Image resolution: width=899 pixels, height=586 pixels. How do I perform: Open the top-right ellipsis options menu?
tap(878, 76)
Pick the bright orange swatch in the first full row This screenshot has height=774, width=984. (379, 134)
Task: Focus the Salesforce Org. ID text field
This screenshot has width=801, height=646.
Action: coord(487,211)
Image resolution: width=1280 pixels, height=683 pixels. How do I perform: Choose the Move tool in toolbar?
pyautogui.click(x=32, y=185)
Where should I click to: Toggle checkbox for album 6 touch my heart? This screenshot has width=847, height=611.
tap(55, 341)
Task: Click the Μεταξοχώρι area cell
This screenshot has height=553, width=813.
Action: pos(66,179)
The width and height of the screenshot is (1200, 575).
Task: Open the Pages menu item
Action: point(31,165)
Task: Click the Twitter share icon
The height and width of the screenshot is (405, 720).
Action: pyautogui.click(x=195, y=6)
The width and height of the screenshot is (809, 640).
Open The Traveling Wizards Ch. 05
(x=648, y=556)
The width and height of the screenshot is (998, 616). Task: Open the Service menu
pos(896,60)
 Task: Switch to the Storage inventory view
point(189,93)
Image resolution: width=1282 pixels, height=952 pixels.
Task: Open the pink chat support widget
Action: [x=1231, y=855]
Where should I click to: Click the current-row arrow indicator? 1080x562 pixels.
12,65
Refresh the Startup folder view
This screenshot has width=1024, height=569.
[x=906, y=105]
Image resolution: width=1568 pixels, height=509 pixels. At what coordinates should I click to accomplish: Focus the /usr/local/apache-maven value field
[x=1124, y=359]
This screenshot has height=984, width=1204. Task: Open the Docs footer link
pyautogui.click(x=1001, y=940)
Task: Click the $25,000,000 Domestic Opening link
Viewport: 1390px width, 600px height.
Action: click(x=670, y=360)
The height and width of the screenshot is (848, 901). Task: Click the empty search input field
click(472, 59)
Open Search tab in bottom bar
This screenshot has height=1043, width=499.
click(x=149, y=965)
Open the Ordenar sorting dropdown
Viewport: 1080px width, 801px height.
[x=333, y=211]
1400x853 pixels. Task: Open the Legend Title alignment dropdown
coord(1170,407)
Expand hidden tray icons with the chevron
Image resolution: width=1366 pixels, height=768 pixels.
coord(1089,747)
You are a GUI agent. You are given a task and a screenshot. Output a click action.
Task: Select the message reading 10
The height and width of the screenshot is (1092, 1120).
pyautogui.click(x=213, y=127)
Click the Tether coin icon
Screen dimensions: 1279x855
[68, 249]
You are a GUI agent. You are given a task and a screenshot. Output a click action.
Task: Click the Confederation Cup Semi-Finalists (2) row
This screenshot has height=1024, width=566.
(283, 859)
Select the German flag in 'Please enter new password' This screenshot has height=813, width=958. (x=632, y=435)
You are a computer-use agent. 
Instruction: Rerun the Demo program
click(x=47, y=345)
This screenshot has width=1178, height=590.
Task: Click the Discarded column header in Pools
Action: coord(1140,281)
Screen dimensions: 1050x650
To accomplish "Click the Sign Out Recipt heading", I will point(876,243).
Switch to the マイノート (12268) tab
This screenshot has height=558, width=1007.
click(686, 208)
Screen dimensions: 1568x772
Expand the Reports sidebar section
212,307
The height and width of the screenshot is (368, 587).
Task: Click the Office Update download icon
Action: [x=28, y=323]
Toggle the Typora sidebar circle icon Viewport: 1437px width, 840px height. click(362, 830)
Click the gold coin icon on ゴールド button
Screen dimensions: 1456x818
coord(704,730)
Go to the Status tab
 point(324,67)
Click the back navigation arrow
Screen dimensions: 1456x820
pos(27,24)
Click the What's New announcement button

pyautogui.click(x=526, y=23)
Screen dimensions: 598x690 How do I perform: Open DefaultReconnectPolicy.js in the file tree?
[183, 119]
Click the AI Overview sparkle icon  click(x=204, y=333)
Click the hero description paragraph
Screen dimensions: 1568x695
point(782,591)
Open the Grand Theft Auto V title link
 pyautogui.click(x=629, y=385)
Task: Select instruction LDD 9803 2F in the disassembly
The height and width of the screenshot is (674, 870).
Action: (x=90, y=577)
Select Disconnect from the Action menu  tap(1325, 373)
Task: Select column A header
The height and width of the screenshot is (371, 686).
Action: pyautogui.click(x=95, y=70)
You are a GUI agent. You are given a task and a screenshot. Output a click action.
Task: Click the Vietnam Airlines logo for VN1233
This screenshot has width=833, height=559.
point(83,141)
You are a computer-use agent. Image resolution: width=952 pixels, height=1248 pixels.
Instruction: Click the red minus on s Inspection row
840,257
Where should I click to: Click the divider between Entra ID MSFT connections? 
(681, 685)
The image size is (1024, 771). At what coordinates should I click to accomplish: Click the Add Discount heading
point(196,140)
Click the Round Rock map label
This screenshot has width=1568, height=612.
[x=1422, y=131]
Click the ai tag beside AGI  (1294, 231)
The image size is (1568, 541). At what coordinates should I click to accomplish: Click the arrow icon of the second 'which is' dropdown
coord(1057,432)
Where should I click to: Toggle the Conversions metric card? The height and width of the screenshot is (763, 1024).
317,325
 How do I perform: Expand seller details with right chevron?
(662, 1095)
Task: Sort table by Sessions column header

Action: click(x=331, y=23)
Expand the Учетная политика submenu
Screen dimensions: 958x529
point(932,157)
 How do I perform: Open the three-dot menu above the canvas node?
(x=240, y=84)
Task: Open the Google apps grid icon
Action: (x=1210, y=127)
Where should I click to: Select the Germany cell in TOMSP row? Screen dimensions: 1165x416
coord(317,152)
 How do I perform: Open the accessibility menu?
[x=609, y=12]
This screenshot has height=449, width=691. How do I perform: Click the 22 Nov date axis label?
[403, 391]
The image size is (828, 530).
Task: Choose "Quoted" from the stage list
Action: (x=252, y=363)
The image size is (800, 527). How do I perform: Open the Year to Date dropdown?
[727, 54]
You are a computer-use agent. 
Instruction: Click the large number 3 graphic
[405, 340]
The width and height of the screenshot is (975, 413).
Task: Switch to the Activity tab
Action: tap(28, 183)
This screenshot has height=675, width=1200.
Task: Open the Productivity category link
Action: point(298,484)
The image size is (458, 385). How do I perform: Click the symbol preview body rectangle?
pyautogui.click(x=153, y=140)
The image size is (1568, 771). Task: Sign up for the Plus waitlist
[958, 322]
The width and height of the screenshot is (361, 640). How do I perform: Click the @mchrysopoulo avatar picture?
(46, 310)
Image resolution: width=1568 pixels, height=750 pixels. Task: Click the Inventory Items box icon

* [WHAT IS NEEDED]:
Exactly as given, set down all of the lines above.

* [ANSWER TO THIS PROBLEM]:
Image resolution: width=899 pixels, height=586 pixels. How do I perform: Open the top-right ellipsis options menu?
tap(878, 76)
Pick the bright orange swatch in the first full row This screenshot has height=774, width=984. (379, 134)
Task: Focus the Salesforce Org. ID text field
This screenshot has width=801, height=646.
Action: coord(487,211)
Image resolution: width=1280 pixels, height=683 pixels. How do I perform: Choose the Move tool in toolbar?
pyautogui.click(x=32, y=185)
Where should I click to: Toggle checkbox for album 6 touch my heart? This screenshot has width=847, height=611.
tap(55, 341)
Task: Click the Μεταξοχώρι area cell
This screenshot has height=553, width=813.
Action: pos(66,179)
The width and height of the screenshot is (1200, 575).
Task: Open the Pages menu item
Action: point(31,165)
Task: Click the Twitter share icon
The height and width of the screenshot is (405, 720).
Action: pyautogui.click(x=195, y=6)
The width and height of the screenshot is (809, 640).
Open The Traveling Wizards Ch. 05
(x=648, y=556)
The width and height of the screenshot is (998, 616). Task: Open the Service menu
pos(896,60)
 Task: Switch to the Storage inventory view
point(189,93)
Image resolution: width=1282 pixels, height=952 pixels.
Task: Open the pink chat support widget
Action: [x=1231, y=855]
Where should I click to: Click the current-row arrow indicator? 1080x562 pixels.
12,65
Refresh the Startup folder view
This screenshot has width=1024, height=569.
[x=906, y=105]
Image resolution: width=1568 pixels, height=509 pixels. At what coordinates should I click to accomplish: Focus the /usr/local/apache-maven value field
[x=1124, y=359]
This screenshot has height=984, width=1204. Task: Open the Docs footer link
pyautogui.click(x=1001, y=940)
Task: Click the $25,000,000 Domestic Opening link
Viewport: 1390px width, 600px height.
Action: click(x=670, y=360)
The height and width of the screenshot is (848, 901). Task: Click the empty search input field
click(472, 59)
Open Search tab in bottom bar
This screenshot has height=1043, width=499.
click(x=149, y=965)
Open the Ordenar sorting dropdown
Viewport: 1080px width, 801px height.
[x=333, y=211]
1400x853 pixels. Task: Open the Legend Title alignment dropdown
coord(1170,407)
Expand hidden tray icons with the chevron
Image resolution: width=1366 pixels, height=768 pixels.
coord(1089,747)
You are a GUI agent. You are given a task and a screenshot. Output a click action.
Task: Select the message reading 10
The height and width of the screenshot is (1092, 1120).
pyautogui.click(x=213, y=127)
Click the Tether coin icon
Screen dimensions: 1279x855
[68, 249]
You are a GUI agent. You are given a task and a screenshot. Output a click action.
Task: Click the Confederation Cup Semi-Finalists (2) row
This screenshot has height=1024, width=566.
(283, 859)
Select the German flag in 'Please enter new password' This screenshot has height=813, width=958. (x=632, y=435)
You are a computer-use agent. 
Instruction: Rerun the Demo program
click(x=47, y=345)
This screenshot has width=1178, height=590.
Task: Click the Discarded column header in Pools
Action: coord(1140,281)
Screen dimensions: 1050x650
To accomplish "Click the Sign Out Recipt heading", I will point(876,243).
Switch to the マイノート (12268) tab
This screenshot has height=558, width=1007.
click(686, 208)
Screen dimensions: 1568x772
Expand the Reports sidebar section
212,307
The height and width of the screenshot is (368, 587).
Task: Click the Office Update download icon
Action: [x=28, y=323]
Toggle the Typora sidebar circle icon Viewport: 1437px width, 840px height. click(362, 830)
Click the gold coin icon on ゴールド button
Screen dimensions: 1456x818
coord(704,730)
Go to the Status tab
 point(324,67)
Click the back navigation arrow
Screen dimensions: 1456x820
pos(27,24)
Click the What's New announcement button

pyautogui.click(x=526, y=23)
Screen dimensions: 598x690 How do I perform: Open DefaultReconnectPolicy.js in the file tree?
[183, 119]
Click the AI Overview sparkle icon  click(x=204, y=333)
Click the hero description paragraph
Screen dimensions: 1568x695
point(782,591)
Open the Grand Theft Auto V title link
 pyautogui.click(x=629, y=385)
Task: Select instruction LDD 9803 2F in the disassembly
The height and width of the screenshot is (674, 870).
Action: (x=90, y=577)
Select Disconnect from the Action menu  tap(1325, 373)
Task: Select column A header
The height and width of the screenshot is (371, 686).
Action: pyautogui.click(x=95, y=70)
You are a GUI agent. You are given a task and a screenshot. Output a click action.
Task: Click the Vietnam Airlines logo for VN1233
This screenshot has width=833, height=559.
point(83,141)
You are a computer-use agent. Image resolution: width=952 pixels, height=1248 pixels.
Instruction: Click the red minus on s Inspection row
840,257
Where should I click to: Click the divider between Entra ID MSFT connections? 
(681, 685)
The image size is (1024, 771). At what coordinates should I click to accomplish: Click the Add Discount heading
point(196,140)
Click the Round Rock map label
This screenshot has width=1568, height=612.
[x=1422, y=131]
Click the ai tag beside AGI  (1294, 231)
The image size is (1568, 541). At what coordinates should I click to accomplish: Click the arrow icon of the second 'which is' dropdown
coord(1057,432)
Where should I click to: Toggle the Conversions metric card? The height and width of the screenshot is (763, 1024).
317,325
 How do I perform: Expand seller details with right chevron?
(662, 1095)
Task: Sort table by Sessions column header

Action: click(x=331, y=23)
Expand the Учетная политика submenu
Screen dimensions: 958x529
point(932,157)
 How do I perform: Open the three-dot menu above the canvas node?
(x=240, y=84)
Task: Open the Google apps grid icon
Action: (x=1210, y=127)
Where should I click to: Select the Germany cell in TOMSP row? Screen dimensions: 1165x416
coord(317,152)
 How do I perform: Open the accessibility menu?
[x=609, y=12]
This screenshot has height=449, width=691. How do I perform: Click the 22 Nov date axis label?
[403, 391]
The image size is (828, 530).
Task: Choose "Quoted" from the stage list
Action: (x=252, y=363)
The image size is (800, 527). How do I perform: Open the Year to Date dropdown?
[727, 54]
You are a computer-use agent. 
Instruction: Click the large number 3 graphic
[405, 340]
The width and height of the screenshot is (975, 413).
Task: Switch to the Activity tab
Action: tap(28, 183)
This screenshot has height=675, width=1200.
Task: Open the Productivity category link
Action: point(298,484)
The image size is (458, 385). How do I perform: Click the symbol preview body rectangle?
pyautogui.click(x=153, y=140)
The image size is (1568, 771). Task: Sign up for the Plus waitlist
[958, 322]
The width and height of the screenshot is (361, 640). How do I perform: Click the @mchrysopoulo avatar picture?
(46, 310)
Image resolution: width=1568 pixels, height=750 pixels. Task: Click the Inventory Items box icon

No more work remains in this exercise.